Results in a hash-value MAX_HASH_VALUE of 157 and a direct string lookup table of as many items. Here's just the hash function for demonstration purposes:

inline unsigned int Perfect_Hash::hash (register const char *str, register unsigned int len) {
  static const unsigned char asso_values[] = {
      156, 156, 156, 156, 156, 156, 156, 156, 156, 156,
      156, 156, 156, 156, 156, 156, 156, 156, 156, 156,
      156, 156, 156, 156, 156, 156, 156, 156, 156, 156,
      156, 156, 156, 156, 156, 156, 156, 156, 156, 156,
      156, 156, 156, 156, 156, 156, 156, 156, 156, 156,
      156, 156, 156, 156, 156, 156, 156, 156, 156, 156,
      156, 156, 156, 156, 156,  64,  40,   1,  62,   1,
       41,  18,  47,   0,   1,  11,  10,  57,  21,   7,
       14,  13,  24,   3,  33,  89,  11,   0,  19,   5,
       12,   0, 156, 156, 156, 156, 156, 156, 156, 156,
      156, 156, 156, 156, 156, 156, 156, 156, 156, 156,
      156, 156, 156, 156, 156, 156, 156, 156, 156, 156,
      156, 156, 156, 156, 156, 156, 156, 156, 156
    };
  register int hval = len;

  switch (hval) {
      default: hval += asso_values[(unsigned char)str[4]];   /*FALLTHROUGH*/
      case 4:  hval += asso_values[(unsigned char)str[3]];   /*FALLTHROUGH*/
      case 3:  hval += asso_values[(unsigned char)str[2]+1]; /*FALLTHROUGH*/
      case 2:  hval += asso_values[(unsigned char)str[1]];   /*FALLTHROUGH*/
      case 1:  hval += asso_values[(unsigned char)str[0]];   break;
  }
  return hval;
}

It really doesn't get much more efficient.

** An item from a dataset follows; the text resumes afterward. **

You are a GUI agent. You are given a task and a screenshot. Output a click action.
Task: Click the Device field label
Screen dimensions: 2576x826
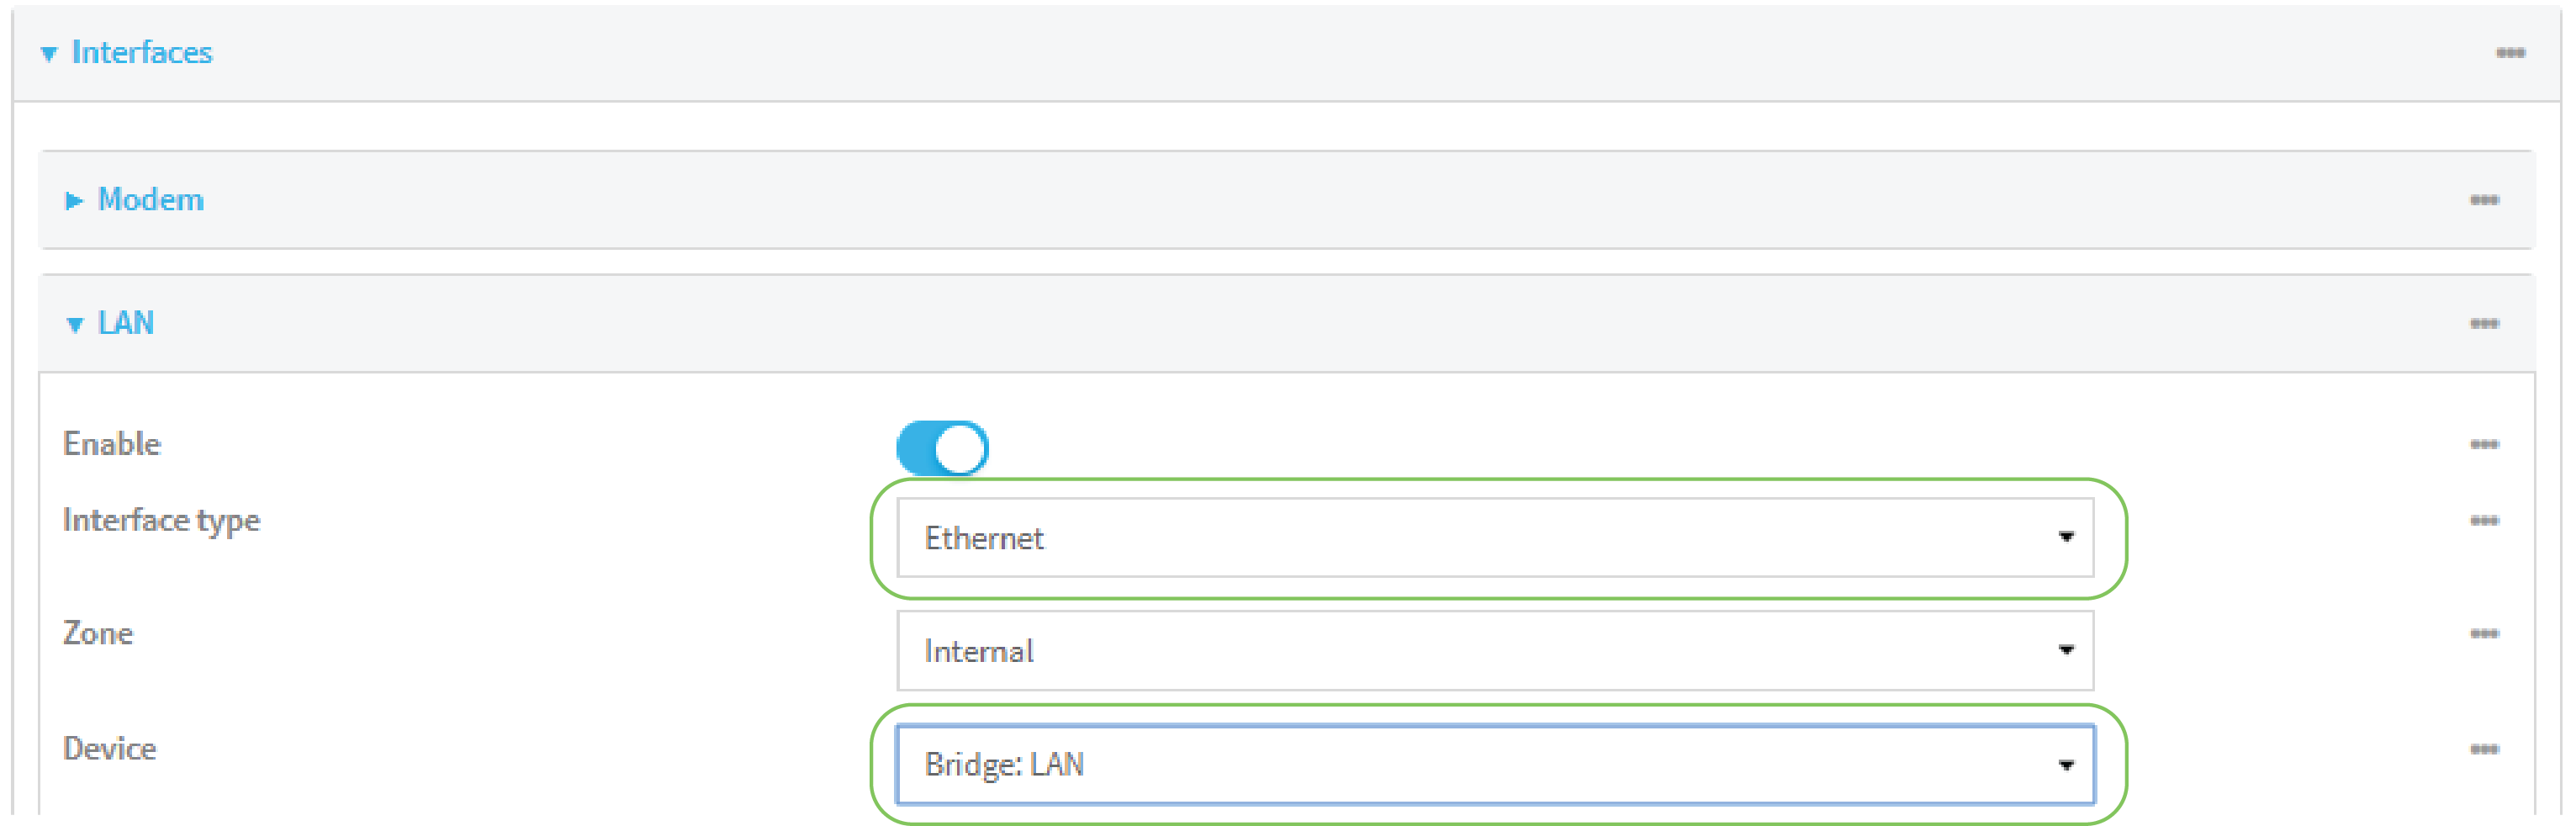tap(109, 749)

Do have a look at the full source at github: https://gist.github.com/sehe/5433535

Mind you, this is a perfect hash, too, so there will be no collisions

Q. [...] it's obviosly "DELL". Such lookup must be significantly faster than "hashmap lookup".

A: If you use a simple std::map the net effect is prefix search (because lexicographical string comparison shortcuts on the first character mismatch). The same thing goes for binary search in a sorted container.

[1] PS. For 100 strings, a sorted array of string with std::search or std::lower_bound would potentially be as fast/faster due to the improved Locality of Reference. Consult your profile results to see whether this applies.